──────── EXTRAIT ────────

Je m'empare du monde ou qu'il soit, Letizia Battagia, Sabrina Pisu, traduit de l'italien par Eugenia Fano & Géraldine Bretault, Actes Sud, 400 p., 23

De toute évidence, le sujet de cet ouvrage est Letizia Battaglia (1935-2022), photographe reconnue, qui s'est intéressée tout spécialement à la criminalité mafieuse à la fin du siècle dernier. Cependant, cette femme exceptionnelle fait s'interroger le lecteur sur différents aspects de son existence. Elle s'est mariée et a eu deux petites filles qu'elle a tenu à élever bien qu'elle était attirée par un grand nombre de choses bien éloignée de son état de mère de famille. Au fond, rien ne la prédestinait à avoir une existence échappant aux poncifs patriarcaux. Elle déclare dans ces pages qu'elle est née à trente-neuf ans. Elle a été attirée par la photographie. Elle a longtemps collaboré avec le journal sicilien L'Ora. Dans sa ville natale, elle a créé un petit centre culturel qui est devenu à la fois un musée de la photographie et le lieu d'archives de la criminalité organisée de cette ville qui a atteint alors son point culminant. Il y avait quelque chose de particulièrement courageux dans sa démarche, mue par une curiosité insatiable qui allait bien au-delà d'une sorte de fascination pour un monde qui possède une longue tradition criminelle. Dans l'actualité la plus crue, et par conséquent dans les films, les romans, les documents de presse, Palerme est devenue la cité de la Mafia et rien d'autre. Tout son passé glorieux, des Grecs anciens aux Romans, des Arabes aux Normands, puis à l'Espagne des Bourbons et enfin à l'intégration dans l'Italie moderne est comme gommé au profit d'une réalité sordide où le meurtre est la valeur suprême. Et ce n'est pas près de terminer.

──────── MATÉRIEL FOURNI ────────

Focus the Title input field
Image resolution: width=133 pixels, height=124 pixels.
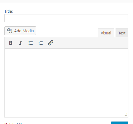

────────

> CONSIGNE:
Répondez aux questions suivantes d'après l'extrait sur Letizia Battaglia, une réponse par ligne.
1. Avec quel journal sicilien a-t-elle longtemps collaboré ?
2. À quel âge déclare-t-elle être née ?
3. Qu'est devenu le petit centre culturel qu'elle a créé dans sa ville natale ?

> RÉPONSE COMPLÈTE:
1. Elle a longtemps collaboré avec le journal L'Ora.
2. Elle déclare être née à trente-neuf ans.
3. Il est devenu à la fois un musée de la photographie et le lieu d'archives de la criminalité organisée de la ville.